→ **INSTRUCTIONS TO FOLLOW**: Exactly and in full, give the records again.

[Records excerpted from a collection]
+===+

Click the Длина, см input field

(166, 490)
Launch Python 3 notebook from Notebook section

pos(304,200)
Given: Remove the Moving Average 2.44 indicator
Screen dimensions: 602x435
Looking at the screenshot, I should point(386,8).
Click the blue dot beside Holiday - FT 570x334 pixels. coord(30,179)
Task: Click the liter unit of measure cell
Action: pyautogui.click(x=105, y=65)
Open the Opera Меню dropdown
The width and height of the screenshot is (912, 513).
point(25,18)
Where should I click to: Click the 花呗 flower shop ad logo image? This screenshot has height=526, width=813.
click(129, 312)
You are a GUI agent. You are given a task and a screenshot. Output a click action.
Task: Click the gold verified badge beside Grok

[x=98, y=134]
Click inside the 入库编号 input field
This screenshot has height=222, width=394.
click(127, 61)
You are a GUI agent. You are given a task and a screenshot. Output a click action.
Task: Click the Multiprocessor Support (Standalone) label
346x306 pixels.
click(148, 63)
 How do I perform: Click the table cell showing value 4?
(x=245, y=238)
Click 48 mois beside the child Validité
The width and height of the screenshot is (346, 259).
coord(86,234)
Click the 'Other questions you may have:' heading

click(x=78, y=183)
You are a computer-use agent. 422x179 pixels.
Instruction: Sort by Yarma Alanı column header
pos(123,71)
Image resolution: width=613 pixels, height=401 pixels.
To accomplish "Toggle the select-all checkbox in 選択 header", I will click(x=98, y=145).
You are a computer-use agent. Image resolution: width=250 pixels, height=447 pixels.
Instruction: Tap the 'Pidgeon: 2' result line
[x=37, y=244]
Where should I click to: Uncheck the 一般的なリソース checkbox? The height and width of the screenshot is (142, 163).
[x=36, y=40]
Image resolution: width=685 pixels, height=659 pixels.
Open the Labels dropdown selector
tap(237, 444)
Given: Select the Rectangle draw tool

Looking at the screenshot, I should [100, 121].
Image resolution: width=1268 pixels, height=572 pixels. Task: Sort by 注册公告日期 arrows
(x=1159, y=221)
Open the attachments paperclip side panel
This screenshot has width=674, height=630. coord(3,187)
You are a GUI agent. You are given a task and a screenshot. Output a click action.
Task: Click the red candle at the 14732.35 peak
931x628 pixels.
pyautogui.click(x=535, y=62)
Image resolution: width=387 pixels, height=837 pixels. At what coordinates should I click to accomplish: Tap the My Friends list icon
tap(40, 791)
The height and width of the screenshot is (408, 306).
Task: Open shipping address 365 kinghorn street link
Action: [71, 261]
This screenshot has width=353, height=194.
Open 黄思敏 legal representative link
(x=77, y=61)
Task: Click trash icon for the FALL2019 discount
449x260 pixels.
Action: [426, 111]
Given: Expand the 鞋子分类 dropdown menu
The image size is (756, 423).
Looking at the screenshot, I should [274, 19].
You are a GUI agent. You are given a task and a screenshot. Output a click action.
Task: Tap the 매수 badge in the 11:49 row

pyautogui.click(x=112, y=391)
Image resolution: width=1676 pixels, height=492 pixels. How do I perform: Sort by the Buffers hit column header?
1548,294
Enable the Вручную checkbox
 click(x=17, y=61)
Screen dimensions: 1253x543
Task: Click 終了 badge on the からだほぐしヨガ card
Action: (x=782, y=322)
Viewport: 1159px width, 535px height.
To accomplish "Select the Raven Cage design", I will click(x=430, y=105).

+===+

→ **WRITTEN SOLUTION**:
Click the Длина, см input field

(166, 490)
Launch Python 3 notebook from Notebook section

pos(304,200)
Given: Remove the Moving Average 2.44 indicator
Screen dimensions: 602x435
Looking at the screenshot, I should point(386,8).
Click the blue dot beside Holiday - FT 570x334 pixels. coord(30,179)
Task: Click the liter unit of measure cell
Action: pyautogui.click(x=105, y=65)
Open the Opera Меню dropdown
The width and height of the screenshot is (912, 513).
point(25,18)
Where should I click to: Click the 花呗 flower shop ad logo image? This screenshot has height=526, width=813.
click(129, 312)
You are a GUI agent. You are given a task and a screenshot. Output a click action.
Task: Click the gold verified badge beside Grok

[x=98, y=134]
Click inside the 入库编号 input field
This screenshot has height=222, width=394.
click(127, 61)
You are a GUI agent. You are given a task and a screenshot. Output a click action.
Task: Click the Multiprocessor Support (Standalone) label
346x306 pixels.
click(148, 63)
 How do I perform: Click the table cell showing value 4?
(x=245, y=238)
Click 48 mois beside the child Validité
The width and height of the screenshot is (346, 259).
coord(86,234)
Click the 'Other questions you may have:' heading

click(x=78, y=183)
You are a computer-use agent. 422x179 pixels.
Instruction: Sort by Yarma Alanı column header
pos(123,71)
Image resolution: width=613 pixels, height=401 pixels.
To accomplish "Toggle the select-all checkbox in 選択 header", I will click(x=98, y=145).
You are a computer-use agent. Image resolution: width=250 pixels, height=447 pixels.
Instruction: Tap the 'Pidgeon: 2' result line
[x=37, y=244]
Where should I click to: Uncheck the 一般的なリソース checkbox? The height and width of the screenshot is (142, 163).
[x=36, y=40]
Image resolution: width=685 pixels, height=659 pixels.
Open the Labels dropdown selector
tap(237, 444)
Given: Select the Rectangle draw tool

Looking at the screenshot, I should [100, 121].
Image resolution: width=1268 pixels, height=572 pixels. Task: Sort by 注册公告日期 arrows
(x=1159, y=221)
Open the attachments paperclip side panel
This screenshot has width=674, height=630. coord(3,187)
You are a GUI agent. You are given a task and a screenshot. Output a click action.
Task: Click the red candle at the 14732.35 peak
931x628 pixels.
pyautogui.click(x=535, y=62)
Image resolution: width=387 pixels, height=837 pixels. At what coordinates should I click to accomplish: Tap the My Friends list icon
tap(40, 791)
The height and width of the screenshot is (408, 306).
Task: Open shipping address 365 kinghorn street link
Action: [71, 261]
This screenshot has width=353, height=194.
Open 黄思敏 legal representative link
(x=77, y=61)
Task: Click trash icon for the FALL2019 discount
449x260 pixels.
Action: [426, 111]
Given: Expand the 鞋子分类 dropdown menu
The image size is (756, 423).
Looking at the screenshot, I should [274, 19].
You are a GUI agent. You are given a task and a screenshot. Output a click action.
Task: Tap the 매수 badge in the 11:49 row

pyautogui.click(x=112, y=391)
Image resolution: width=1676 pixels, height=492 pixels. How do I perform: Sort by the Buffers hit column header?
1548,294
Enable the Вручную checkbox
 click(x=17, y=61)
Screen dimensions: 1253x543
Task: Click 終了 badge on the からだほぐしヨガ card
Action: (x=782, y=322)
Viewport: 1159px width, 535px height.
To accomplish "Select the Raven Cage design", I will click(x=430, y=105).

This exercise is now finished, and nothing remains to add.